This expedition started unlike any other as it didn’t start at all. Delayed one day by Mr. Mike’s stomach flu, we spent what would have been the first afternoon doing homework and reading books. We ended the first day of the would-be expedition by watching the movie Iron Will, a true story about a farm boy who enters a dog sledding competition and wins $10,000.00.
At 9:00 a.m. on Sunday, we boarded the bus and drove to Star Gap Road, and then hiked thee miles to our first camp alongside Kate Branch Creek. That afternoon, we returned to the infamous rappelling wall where most of went over the rocky face. Mr. Mike assured those of us who didn’t, that there would be another chance sometime this year. After returning to camp, I gathered small firewood (twiggies) and placed it in my tent for the next day’s fire.
The wilderness welcomed us with warm weather, and Monday morning I stepped out of my tent at around 6:15 a.m. with no coat on, and started my fire. While cooking breakfast, I made the final preparations for the day’s hike, and broke down my camp.
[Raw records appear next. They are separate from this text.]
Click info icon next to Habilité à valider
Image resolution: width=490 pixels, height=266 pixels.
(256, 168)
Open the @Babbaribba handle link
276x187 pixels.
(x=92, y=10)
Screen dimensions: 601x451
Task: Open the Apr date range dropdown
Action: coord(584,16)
We were all ready to go by 8:00 a.m., even though rally wasn’t until 8:30. As a reward, Mr. Mike moved our wake up time for the next morning to 7:00 a.m.
As we hiked out of camp and began our ascent, we took a small detour to Winnie Knob, where we were told we could see the school, but we didn’t actually see it until we resumed hiking, and reached the logging road. Soon after, we reached Camp Hickory, a camp that I later began calling Camp Spencer, due to a minister who kept popping up to talk to Mr. Dan. The wood around the camp was very dry, so I made sure to have a small fire.
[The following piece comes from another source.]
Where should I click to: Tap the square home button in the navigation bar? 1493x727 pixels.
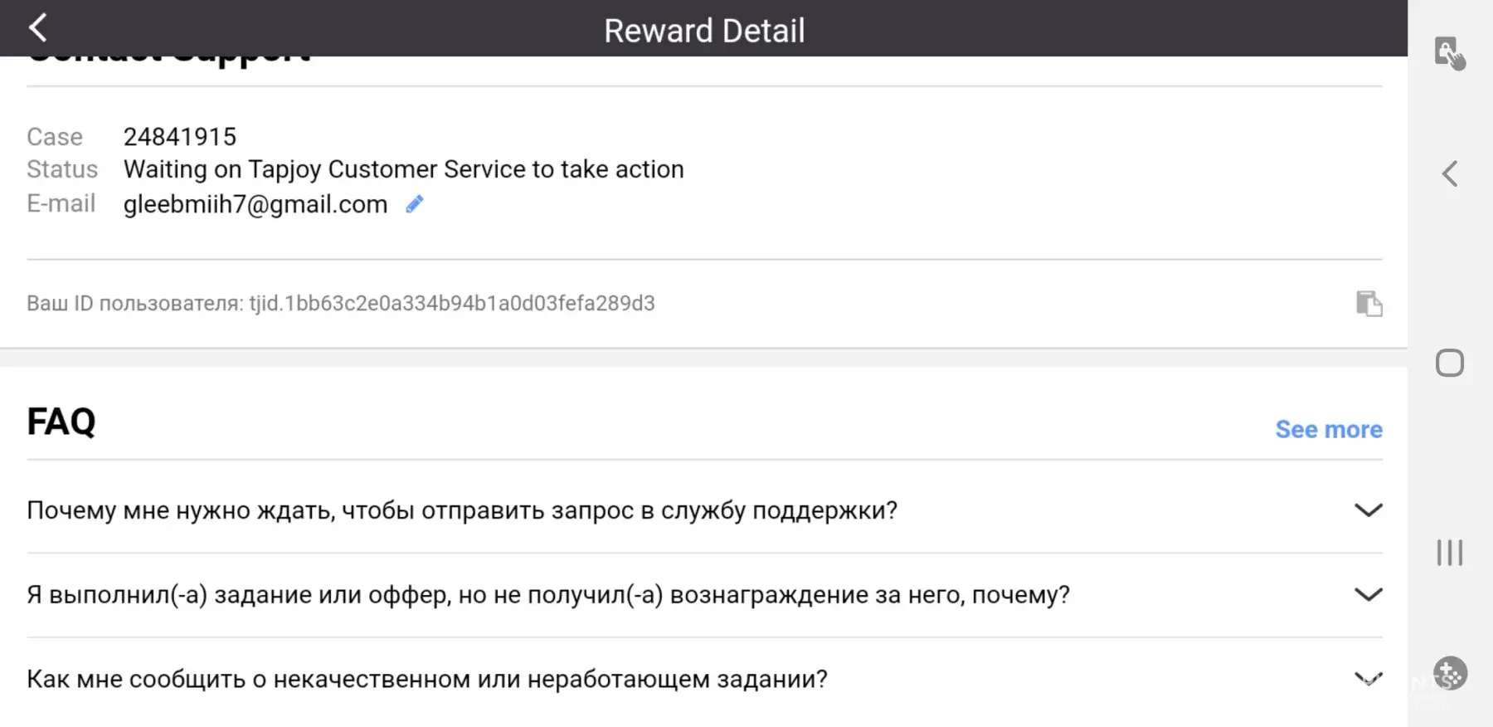[x=1449, y=364]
When the third day rolled around, Mr. Mike informed us that we would be staying at Camp Hickory for a second day. During this day we hiked to Bald Knob for a map and compass class, and then did a somewhat disastrous compass hike where over half of our small population failed. After gathering wood and water for the next day, Mr. Mike gave us a brief SMEAC on the easy hike to the next camp.
On day four, I awoke to a massive red sky on the horizon, signaling an end to our fine weather. Paul had banked his fire with a large rotten log which gave him a great bed of coals, but also presented a bit of a problem in terms of putting out his fire in time to leave. Mr. Dan and I did our best to cool down the coals as Paul ran to get more water to help douse the heat. This fun little side event delayed our hike by an hour, but thankfully we arrived at the camp before the rain set in.
After setting up camp, we took a day hike to explore the logging road near where we had camped. Turns out it was a logging road to nowhere, although we did find a great supply of firewood. As we were returning from the hike, it began to drizzle. It was a mad race to get our meals cooked, but we succeeded and the rain poured down in buckets, while I slept dry in my tent on the side of the cliff.
The last day of our five-day expedition began with another red sky, showing the change from rain to sunshine. Mr. Mike taught us Morse code and briefly went over the hike to Ackerson Creek (or was it Atcheson?) Road, before we finally departed at noon down the logging road. Ike, our magic school bus appeared two miles closer that we expected. Although we students rejoiced, Mr. Mike was briefly disappointed that our hike had been cut short.
Thus ends the journey of Expedition Six, an expedition where we saw neither signs nor gates. Only the natural forests of Tennessee and North Carolina.